Art of the Doge?

Art of the Doge?

Library of Law and Liberty

A few years ago, my beloved wife finally persuaded me to accompany her on a trip to Italy. It proved to be so sublime that tears come to my eyes whenever I reminisce about the history, culture, art, scenery, cuisine, wine, and very mood I experienced there. Italy was like a hint of heaven or a pilgrimage to the cradle of our civilization.

Perhaps what amazed me most was how eerily familiar I found one place in particular: the Most Serene Republic of Venice. For in the distant mirror of that medieval commercial republic I discerned unmistakable reflections of the values, institutions, and civil religion of modern Americans. From its founding in the 8th century to its abolition (by wicked Napoleon) a thousand years later, the Venetian Republic was officially Catholic. But its real religion was a prosperity gospel under the patronage of St. Mark, the Winged Lion who blessed the fleets and commerce of the maritime empire and sustained its power and wealth.

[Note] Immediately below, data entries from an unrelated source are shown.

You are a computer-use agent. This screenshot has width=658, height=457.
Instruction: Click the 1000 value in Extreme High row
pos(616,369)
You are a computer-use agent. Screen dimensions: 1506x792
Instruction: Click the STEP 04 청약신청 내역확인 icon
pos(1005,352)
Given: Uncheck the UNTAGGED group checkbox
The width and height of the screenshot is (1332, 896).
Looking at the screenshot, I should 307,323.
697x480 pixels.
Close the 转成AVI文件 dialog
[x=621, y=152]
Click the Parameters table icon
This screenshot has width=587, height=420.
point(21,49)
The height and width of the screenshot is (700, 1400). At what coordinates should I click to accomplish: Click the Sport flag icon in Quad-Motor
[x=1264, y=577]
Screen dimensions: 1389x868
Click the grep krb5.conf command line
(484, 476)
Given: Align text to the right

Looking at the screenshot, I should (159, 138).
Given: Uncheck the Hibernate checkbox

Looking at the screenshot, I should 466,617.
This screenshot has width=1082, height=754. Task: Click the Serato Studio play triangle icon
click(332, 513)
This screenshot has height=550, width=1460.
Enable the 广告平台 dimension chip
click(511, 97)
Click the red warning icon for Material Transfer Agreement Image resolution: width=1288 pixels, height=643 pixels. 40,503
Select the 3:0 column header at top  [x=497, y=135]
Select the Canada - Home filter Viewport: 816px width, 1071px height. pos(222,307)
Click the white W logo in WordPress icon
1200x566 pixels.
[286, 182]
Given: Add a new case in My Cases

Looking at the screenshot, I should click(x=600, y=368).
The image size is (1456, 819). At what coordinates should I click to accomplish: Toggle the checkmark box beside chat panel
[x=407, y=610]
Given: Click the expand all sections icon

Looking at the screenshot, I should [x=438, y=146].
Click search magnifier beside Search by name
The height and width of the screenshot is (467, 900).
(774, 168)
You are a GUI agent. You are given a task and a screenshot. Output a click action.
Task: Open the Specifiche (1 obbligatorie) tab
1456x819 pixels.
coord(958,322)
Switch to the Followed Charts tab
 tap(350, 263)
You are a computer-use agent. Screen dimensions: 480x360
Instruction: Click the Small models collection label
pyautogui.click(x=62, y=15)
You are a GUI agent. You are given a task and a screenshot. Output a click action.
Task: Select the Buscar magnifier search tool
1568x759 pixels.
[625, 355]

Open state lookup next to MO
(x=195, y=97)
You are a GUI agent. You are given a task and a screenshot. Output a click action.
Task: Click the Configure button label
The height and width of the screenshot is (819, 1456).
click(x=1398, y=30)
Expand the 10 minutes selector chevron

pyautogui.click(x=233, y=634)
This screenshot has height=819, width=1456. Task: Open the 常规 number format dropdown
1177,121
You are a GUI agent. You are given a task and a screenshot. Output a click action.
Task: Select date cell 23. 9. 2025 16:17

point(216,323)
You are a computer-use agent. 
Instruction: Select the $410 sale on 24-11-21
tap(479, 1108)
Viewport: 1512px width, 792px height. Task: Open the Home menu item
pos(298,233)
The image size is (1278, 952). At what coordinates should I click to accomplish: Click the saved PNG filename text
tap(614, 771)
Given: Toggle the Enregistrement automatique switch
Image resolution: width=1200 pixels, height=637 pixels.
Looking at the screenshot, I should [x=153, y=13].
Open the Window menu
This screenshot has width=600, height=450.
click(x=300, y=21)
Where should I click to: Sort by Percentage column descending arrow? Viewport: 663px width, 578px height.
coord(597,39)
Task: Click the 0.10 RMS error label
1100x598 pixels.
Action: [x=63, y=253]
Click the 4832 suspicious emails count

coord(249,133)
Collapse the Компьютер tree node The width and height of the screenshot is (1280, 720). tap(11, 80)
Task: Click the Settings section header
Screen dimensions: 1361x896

The cathedral of San Marco, font of spiritual authority, and the palace of the doge, font of civilian authority, are literally joined at the hip in Venice. The republic was governed by its business elites through an elaborate array of councils, but at the top stood the doge, who was elected for life. He served as high priest of the civil religion and established the template or operational code of Venetian administration, trade, diplomacy, and war.

Did Americans choose a sort of a doge in 2016?

Dwight Eisenhower, the last man to enter the White House without having previously been elected to public office, had a distinct operational code based on the military staff. Might Donald Trump’s modus operandi derive from his lifetime as an entrepreneur? In fact, he has already given us a candid answer which nearly all journalists and pundits have curiously ignored. It can be found in Trump: The Art of the Deal, his 1987 autobiography. Its ghostwriter, Tony Schwartz, now regrets his role in massaging the man’s image but does not disavow the book’s contents, which telegraphed 30 years ago Trump’s startling, successful leap into politics.

It begins in disarming fashion by assuring readers, “I don’t do it for the money. I’ve got enough, much more than I’ll ever need. I do it to do it. Deals are my art form.” So Trump is an artist!